Data excerpts
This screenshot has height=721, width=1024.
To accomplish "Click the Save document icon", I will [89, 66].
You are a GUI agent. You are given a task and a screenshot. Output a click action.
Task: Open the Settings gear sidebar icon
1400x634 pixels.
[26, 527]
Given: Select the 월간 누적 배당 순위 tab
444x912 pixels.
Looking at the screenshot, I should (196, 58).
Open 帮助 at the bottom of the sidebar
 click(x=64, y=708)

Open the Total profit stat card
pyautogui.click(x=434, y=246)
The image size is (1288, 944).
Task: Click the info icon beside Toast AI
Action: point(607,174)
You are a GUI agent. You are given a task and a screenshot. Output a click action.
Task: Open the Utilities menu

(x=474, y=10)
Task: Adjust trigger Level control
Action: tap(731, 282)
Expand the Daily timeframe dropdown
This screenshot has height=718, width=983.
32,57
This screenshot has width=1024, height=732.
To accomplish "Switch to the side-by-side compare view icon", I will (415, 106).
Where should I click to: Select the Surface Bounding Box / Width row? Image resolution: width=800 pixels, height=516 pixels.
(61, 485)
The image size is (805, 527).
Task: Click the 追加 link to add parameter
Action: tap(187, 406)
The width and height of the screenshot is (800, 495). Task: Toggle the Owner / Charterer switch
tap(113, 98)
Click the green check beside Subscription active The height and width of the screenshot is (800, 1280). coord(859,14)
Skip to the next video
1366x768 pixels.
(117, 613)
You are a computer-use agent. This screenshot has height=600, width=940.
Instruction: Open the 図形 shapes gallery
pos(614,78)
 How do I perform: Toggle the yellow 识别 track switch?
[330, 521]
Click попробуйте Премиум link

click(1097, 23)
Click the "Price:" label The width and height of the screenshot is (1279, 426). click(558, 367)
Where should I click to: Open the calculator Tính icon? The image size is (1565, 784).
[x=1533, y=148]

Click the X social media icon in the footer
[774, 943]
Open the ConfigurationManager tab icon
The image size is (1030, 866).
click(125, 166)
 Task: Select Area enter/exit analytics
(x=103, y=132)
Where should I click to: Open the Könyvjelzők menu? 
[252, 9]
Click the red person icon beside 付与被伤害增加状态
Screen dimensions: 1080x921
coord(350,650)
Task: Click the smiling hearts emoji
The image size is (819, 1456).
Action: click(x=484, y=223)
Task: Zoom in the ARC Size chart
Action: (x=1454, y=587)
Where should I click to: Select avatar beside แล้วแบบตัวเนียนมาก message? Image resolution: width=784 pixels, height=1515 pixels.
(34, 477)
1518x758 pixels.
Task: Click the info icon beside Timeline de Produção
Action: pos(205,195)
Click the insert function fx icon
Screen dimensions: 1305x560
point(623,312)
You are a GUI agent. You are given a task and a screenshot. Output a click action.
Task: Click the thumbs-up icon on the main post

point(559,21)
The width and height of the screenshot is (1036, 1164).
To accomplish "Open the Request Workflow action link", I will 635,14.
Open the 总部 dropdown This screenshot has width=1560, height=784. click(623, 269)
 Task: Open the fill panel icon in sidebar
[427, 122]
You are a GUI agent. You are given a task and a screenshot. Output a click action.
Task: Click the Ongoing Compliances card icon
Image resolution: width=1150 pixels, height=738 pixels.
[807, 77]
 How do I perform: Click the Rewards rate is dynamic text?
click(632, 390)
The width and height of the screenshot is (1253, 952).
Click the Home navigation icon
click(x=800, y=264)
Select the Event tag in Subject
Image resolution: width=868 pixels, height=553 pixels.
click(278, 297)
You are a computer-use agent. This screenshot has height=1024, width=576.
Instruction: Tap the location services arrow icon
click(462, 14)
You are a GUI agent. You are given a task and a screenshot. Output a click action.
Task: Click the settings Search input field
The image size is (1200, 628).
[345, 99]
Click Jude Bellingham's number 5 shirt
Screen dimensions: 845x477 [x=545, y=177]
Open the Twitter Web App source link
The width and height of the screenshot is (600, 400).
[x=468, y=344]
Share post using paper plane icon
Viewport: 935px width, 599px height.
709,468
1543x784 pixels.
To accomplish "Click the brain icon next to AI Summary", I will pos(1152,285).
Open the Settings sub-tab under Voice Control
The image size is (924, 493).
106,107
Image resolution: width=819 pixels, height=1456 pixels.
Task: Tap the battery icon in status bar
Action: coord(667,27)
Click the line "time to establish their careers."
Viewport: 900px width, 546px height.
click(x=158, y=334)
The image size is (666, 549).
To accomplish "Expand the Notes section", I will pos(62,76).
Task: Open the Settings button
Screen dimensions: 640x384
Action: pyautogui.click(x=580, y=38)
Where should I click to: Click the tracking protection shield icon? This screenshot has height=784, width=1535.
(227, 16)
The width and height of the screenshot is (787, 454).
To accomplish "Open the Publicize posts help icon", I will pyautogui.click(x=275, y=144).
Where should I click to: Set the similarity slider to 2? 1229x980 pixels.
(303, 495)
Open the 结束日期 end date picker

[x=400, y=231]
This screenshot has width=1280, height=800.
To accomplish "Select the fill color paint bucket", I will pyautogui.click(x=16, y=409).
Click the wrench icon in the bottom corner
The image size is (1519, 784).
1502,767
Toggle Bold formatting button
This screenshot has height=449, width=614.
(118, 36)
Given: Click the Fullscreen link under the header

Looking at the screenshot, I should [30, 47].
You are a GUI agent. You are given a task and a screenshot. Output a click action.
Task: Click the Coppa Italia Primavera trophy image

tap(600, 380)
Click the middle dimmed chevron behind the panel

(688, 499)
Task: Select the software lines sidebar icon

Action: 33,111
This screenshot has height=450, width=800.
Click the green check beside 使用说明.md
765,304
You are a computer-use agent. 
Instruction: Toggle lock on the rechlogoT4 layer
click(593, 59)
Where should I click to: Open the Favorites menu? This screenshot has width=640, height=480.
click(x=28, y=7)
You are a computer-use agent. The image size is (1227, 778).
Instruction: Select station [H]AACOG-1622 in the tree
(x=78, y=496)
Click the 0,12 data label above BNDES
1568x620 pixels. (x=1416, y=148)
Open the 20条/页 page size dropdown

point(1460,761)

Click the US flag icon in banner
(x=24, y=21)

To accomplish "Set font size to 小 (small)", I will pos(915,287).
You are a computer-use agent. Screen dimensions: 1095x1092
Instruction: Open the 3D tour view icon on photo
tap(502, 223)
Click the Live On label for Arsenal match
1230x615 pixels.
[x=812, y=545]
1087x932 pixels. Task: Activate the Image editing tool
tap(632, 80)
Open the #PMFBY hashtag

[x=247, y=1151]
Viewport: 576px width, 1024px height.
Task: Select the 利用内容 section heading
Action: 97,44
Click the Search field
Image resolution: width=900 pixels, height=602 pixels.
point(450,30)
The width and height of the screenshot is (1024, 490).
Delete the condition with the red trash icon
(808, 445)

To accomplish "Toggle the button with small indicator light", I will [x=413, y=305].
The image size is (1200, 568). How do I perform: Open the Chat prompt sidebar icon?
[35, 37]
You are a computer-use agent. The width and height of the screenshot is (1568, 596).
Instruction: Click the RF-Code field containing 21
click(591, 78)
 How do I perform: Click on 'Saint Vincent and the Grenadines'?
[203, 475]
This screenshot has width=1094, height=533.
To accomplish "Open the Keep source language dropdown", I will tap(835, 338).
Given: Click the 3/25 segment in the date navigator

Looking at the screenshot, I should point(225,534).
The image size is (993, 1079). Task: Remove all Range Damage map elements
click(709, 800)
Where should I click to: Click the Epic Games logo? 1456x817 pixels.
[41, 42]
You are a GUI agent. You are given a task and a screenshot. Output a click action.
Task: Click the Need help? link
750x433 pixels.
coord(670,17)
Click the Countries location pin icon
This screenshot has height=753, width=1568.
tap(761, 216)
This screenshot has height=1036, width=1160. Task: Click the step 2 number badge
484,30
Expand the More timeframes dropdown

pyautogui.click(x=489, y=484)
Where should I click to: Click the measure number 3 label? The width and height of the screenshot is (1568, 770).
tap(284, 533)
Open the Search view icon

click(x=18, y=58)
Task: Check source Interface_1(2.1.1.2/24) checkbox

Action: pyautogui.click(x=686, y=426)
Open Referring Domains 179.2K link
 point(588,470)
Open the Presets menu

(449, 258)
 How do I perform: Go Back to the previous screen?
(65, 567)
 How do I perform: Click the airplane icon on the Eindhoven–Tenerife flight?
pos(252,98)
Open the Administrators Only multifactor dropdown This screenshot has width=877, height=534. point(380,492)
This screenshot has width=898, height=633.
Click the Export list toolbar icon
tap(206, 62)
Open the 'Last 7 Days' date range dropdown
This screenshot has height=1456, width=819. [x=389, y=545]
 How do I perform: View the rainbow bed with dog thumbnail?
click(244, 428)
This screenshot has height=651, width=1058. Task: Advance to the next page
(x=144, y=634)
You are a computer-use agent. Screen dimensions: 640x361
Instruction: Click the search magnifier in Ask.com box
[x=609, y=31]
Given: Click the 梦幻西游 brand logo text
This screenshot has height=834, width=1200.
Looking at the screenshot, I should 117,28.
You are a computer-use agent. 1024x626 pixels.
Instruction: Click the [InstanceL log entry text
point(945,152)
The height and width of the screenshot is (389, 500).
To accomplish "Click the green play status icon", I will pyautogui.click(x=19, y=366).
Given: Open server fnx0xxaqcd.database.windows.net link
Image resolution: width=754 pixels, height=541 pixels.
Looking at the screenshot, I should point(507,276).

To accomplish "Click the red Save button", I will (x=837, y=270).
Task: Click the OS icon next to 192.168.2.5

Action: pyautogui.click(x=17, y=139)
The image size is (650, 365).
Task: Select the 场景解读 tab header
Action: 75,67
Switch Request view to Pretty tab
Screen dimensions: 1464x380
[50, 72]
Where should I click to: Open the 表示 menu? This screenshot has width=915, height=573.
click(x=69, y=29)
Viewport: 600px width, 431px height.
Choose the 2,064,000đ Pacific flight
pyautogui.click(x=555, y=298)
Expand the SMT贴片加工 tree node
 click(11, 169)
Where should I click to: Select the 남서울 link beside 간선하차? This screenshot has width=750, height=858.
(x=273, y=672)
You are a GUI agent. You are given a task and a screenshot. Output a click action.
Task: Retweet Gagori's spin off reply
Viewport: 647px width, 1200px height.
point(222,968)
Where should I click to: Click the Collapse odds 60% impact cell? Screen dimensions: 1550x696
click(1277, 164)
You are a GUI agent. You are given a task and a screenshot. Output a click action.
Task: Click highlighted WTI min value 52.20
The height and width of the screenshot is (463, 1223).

What is expected
Please retype, with no changes, the lines that run from the first line of the entries to the line with "This screenshot has width=1024, height=732.", both ends included.

Answer space
This screenshot has height=721, width=1024.
To accomplish "Click the Save document icon", I will [89, 66].
You are a GUI agent. You are given a task and a screenshot. Output a click action.
Task: Open the Settings gear sidebar icon
1400x634 pixels.
[26, 527]
Given: Select the 월간 누적 배당 순위 tab
444x912 pixels.
Looking at the screenshot, I should (196, 58).
Open 帮助 at the bottom of the sidebar
 click(x=64, y=708)

Open the Total profit stat card
pyautogui.click(x=434, y=246)
The image size is (1288, 944).
Task: Click the info icon beside Toast AI
Action: point(607,174)
You are a GUI agent. You are given a task and a screenshot. Output a click action.
Task: Open the Utilities menu

(x=474, y=10)
Task: Adjust trigger Level control
Action: tap(731, 282)
Expand the Daily timeframe dropdown
This screenshot has height=718, width=983.
32,57
This screenshot has width=1024, height=732.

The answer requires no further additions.